Thursday, 13 September 2012

Husbandly Love

I've been thinking about some of the implications of the Sydney Diocese proposal for the marriage liturgy, including some of the remarks made by Archbishop Peter Jensen on Q&A.

I should say that there were points where I found myself in agreement with the Archbishop. His critique of secular individualism was spot on, and I appreciated his compassion towards refugees and his overall composure and refusal to resort to abuse. I valued too his call for open, respectful dialogue.

In that spirit, I have respectfully to disagree with the Archbishop on the gender and marriage question - although not, I hope, from the perspective of liberal individualism. I can't accept the theological reasoning that wives should be the only ones submitting in marriage. In my view, submission is mutual in marriage and not just for wives.

Indeed, I find the argument for wifely submission deeply inconsistent. Men, we are told, have the more difficult deal in this arrangement. Whereas wives are required only to submit (or obey), husbands are required to give their lives.

But what, I wonder, does that actually mean? Well, it means, of course, that in a terrorist attack, husbands should act self-sacrificially and protectively of their wives, even if it means the loss of their own; each is to put his wife's safety before his own. Here the model is that of Christ's love for the church, evidenced in his sacrificial death.

That's all very well. But, truth to tell, in our context it's hardly a likely scenario. How many husbands will be called upon to make the ultimate sacrifice for their wives?

So, if the literal meaning is so unlikely, what about the metaphorical? The husband, we're told by Archbishop Jensen, will have his natural masculine arrogance and bossiness challenged and softened by the vows he makes in marriage; no recipe, this, for domestic violence which the Archbishop regards (rightly) as a very serious sin.

But in what way will the husband metaphorically give his life for his wife? Will he support her career? Will he look after the children so that her work will thrive? Will he share the housework with her, if not do the bulk of it when required? Will he be prepared to give up his career for hers? Will he ensure she has regular time for herself and her own development, spiritual, intellectual, emotional?

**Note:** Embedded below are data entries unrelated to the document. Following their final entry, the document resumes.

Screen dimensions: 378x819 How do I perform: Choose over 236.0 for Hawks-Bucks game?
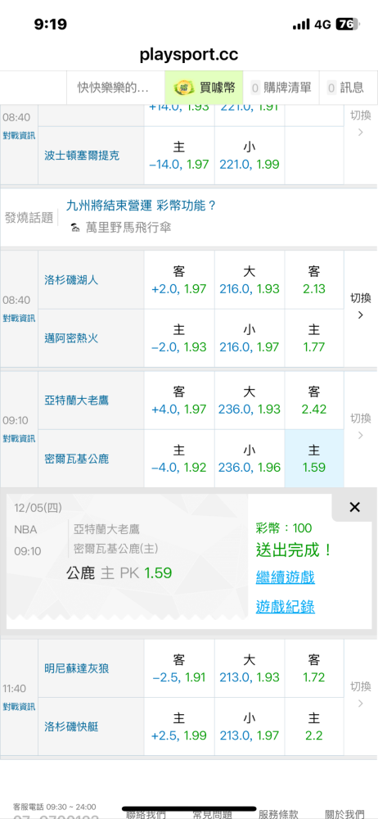click(x=250, y=400)
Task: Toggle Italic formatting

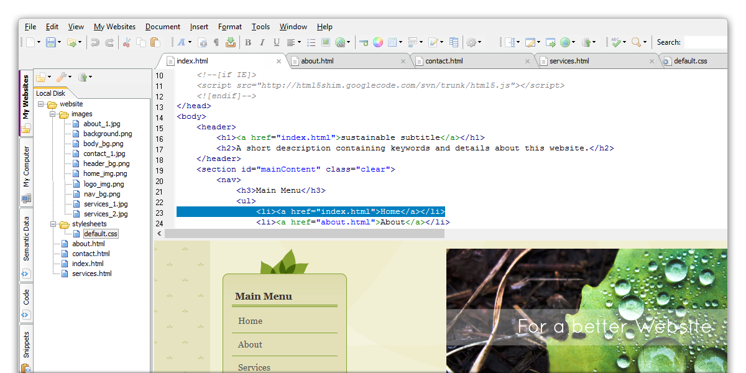Action: tap(262, 42)
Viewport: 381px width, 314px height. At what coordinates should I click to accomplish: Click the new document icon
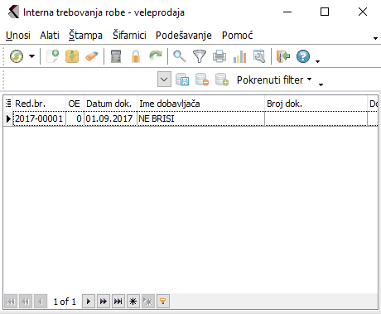[52, 56]
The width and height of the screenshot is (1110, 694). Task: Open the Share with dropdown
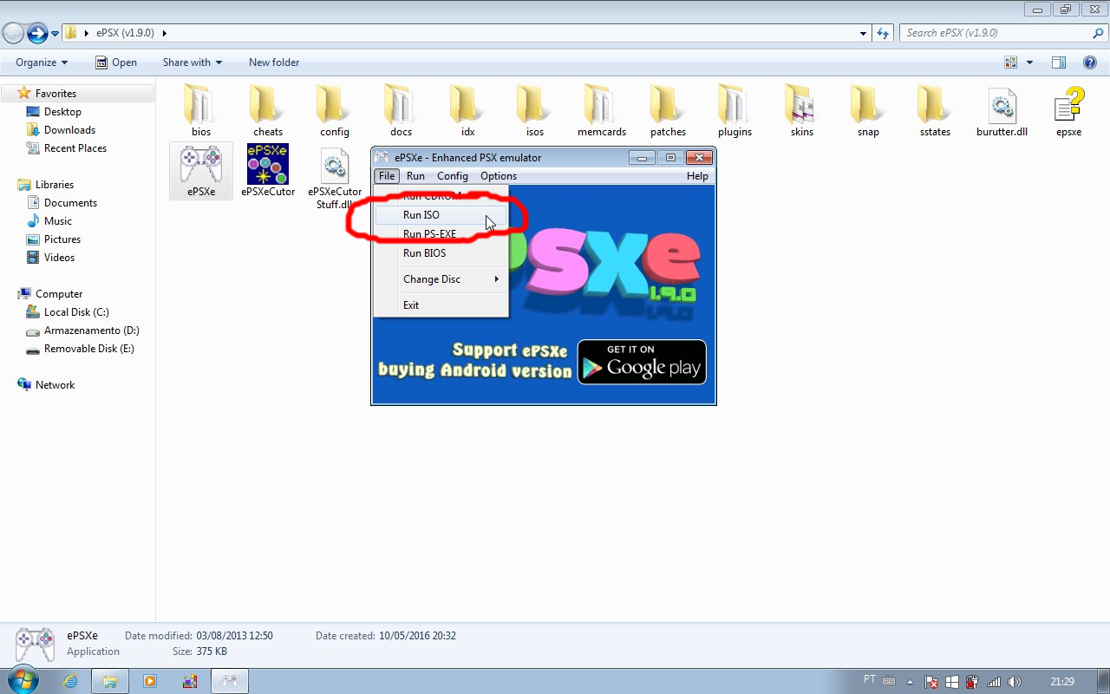(192, 62)
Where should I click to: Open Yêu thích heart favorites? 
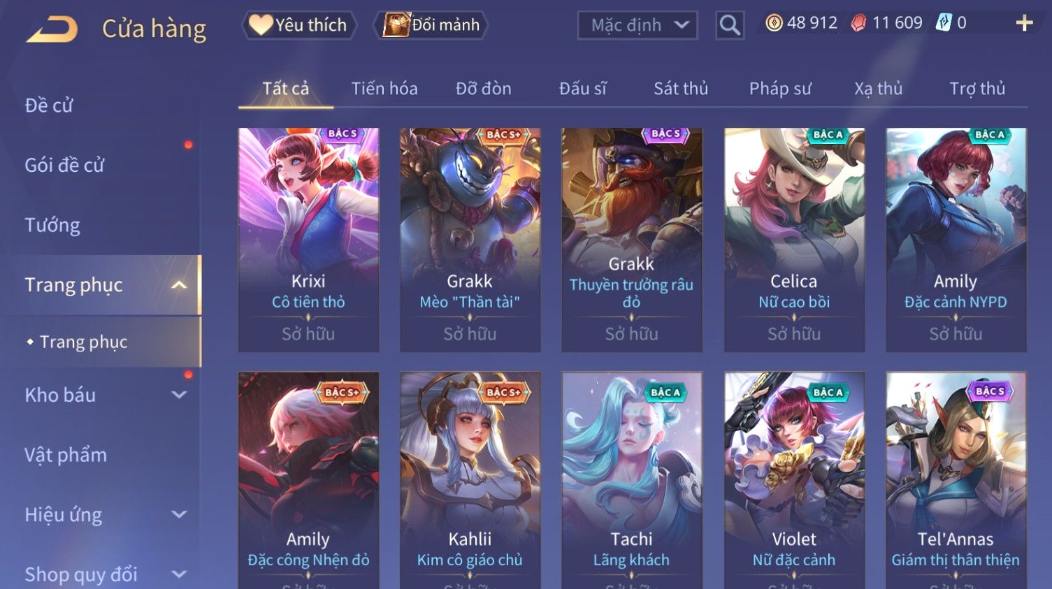pos(299,25)
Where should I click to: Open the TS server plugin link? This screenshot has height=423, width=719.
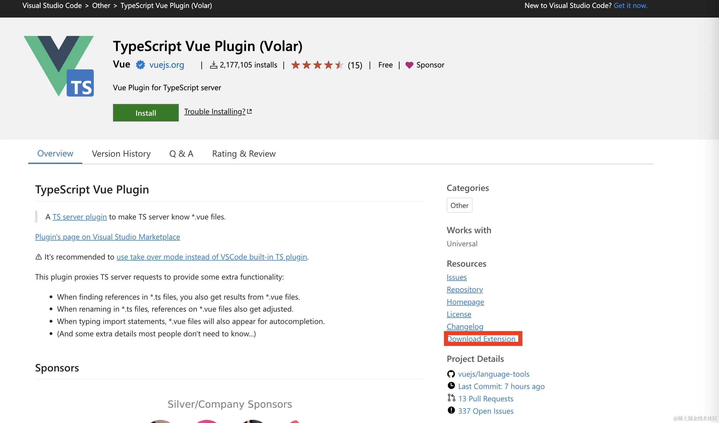(x=80, y=217)
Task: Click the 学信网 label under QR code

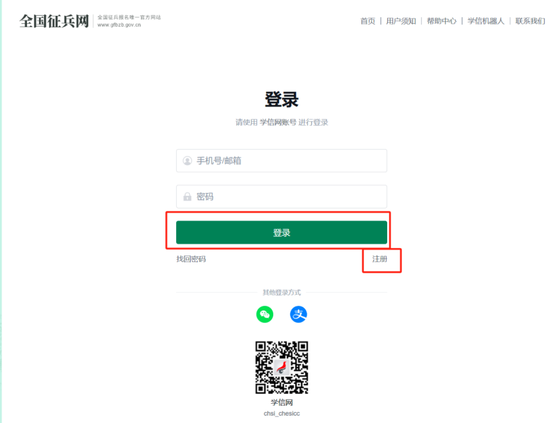Action: (282, 402)
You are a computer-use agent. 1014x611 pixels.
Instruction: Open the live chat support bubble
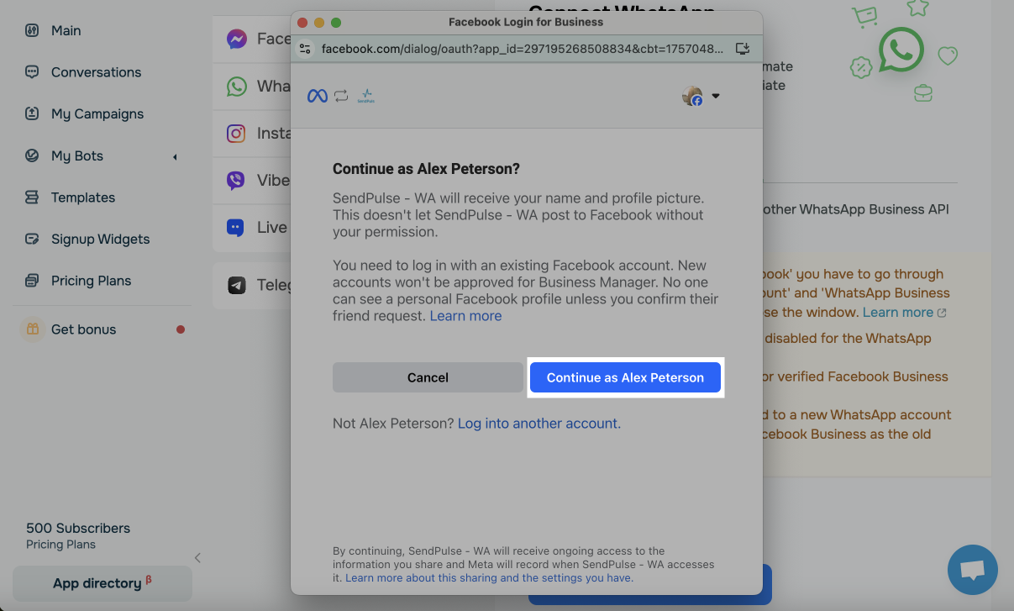coord(972,570)
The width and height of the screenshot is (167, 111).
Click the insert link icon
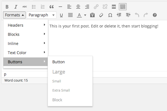(x=96, y=6)
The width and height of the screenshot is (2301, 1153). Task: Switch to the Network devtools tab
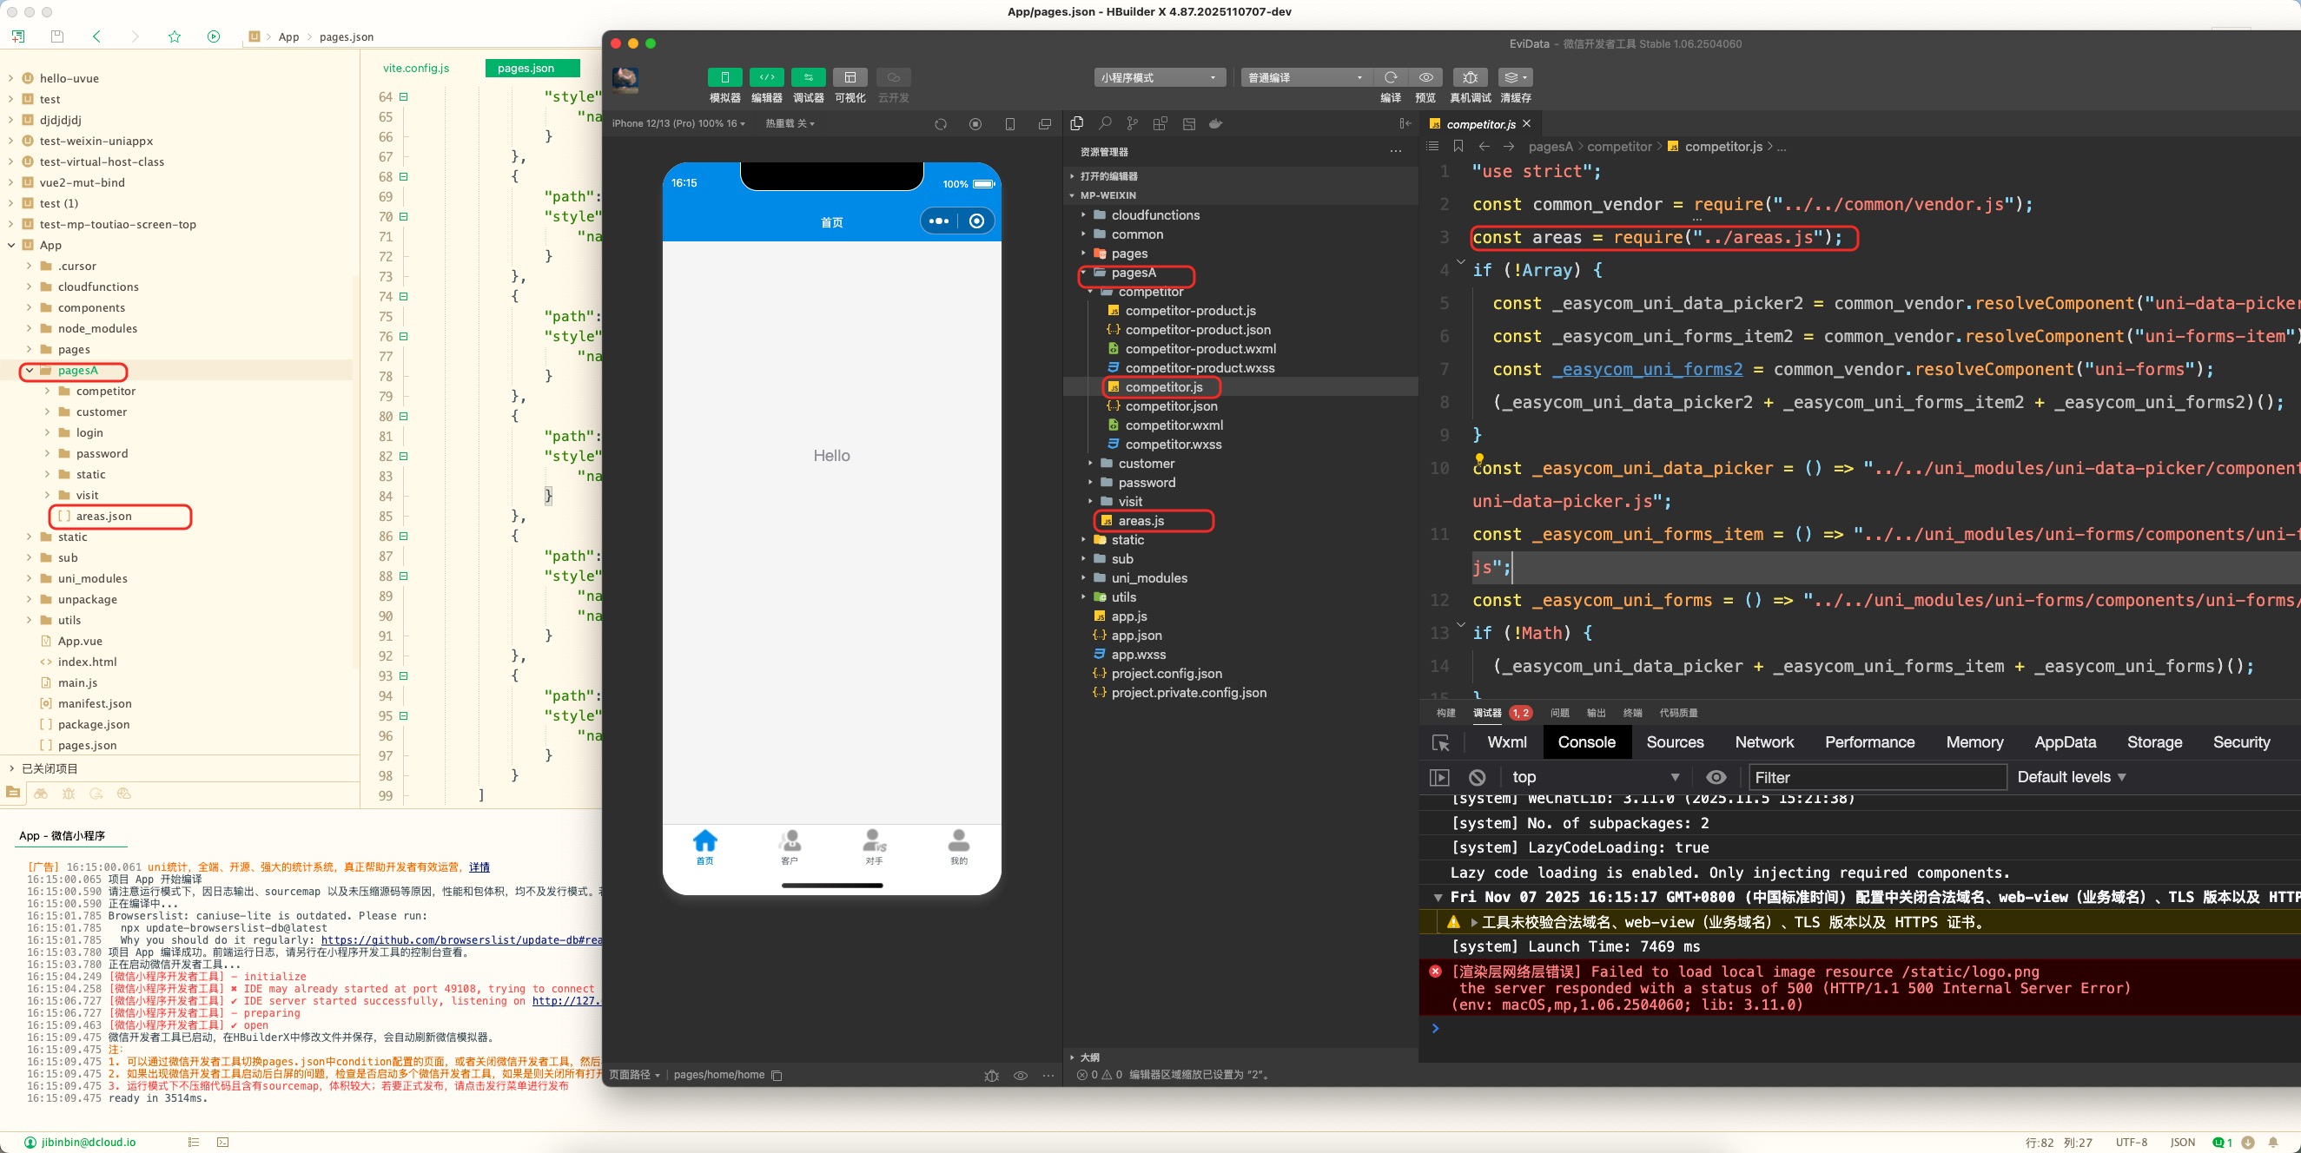coord(1763,742)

Or will he expect her to surrender her life to his, her career for his? Will he expect her to serve him, day after day, supporting his career or vocation, placing her gifts at the disposable of his, feeding him, taking care of him, supporting him emotionally, taking the lion's share of the work for the children and the domestic chores?

In this model - by far the most likely scenario in such marriages - it's the wife who is taking the burden of self-sacrifice, not the husband; she is the one giving her life for his, not the other way round.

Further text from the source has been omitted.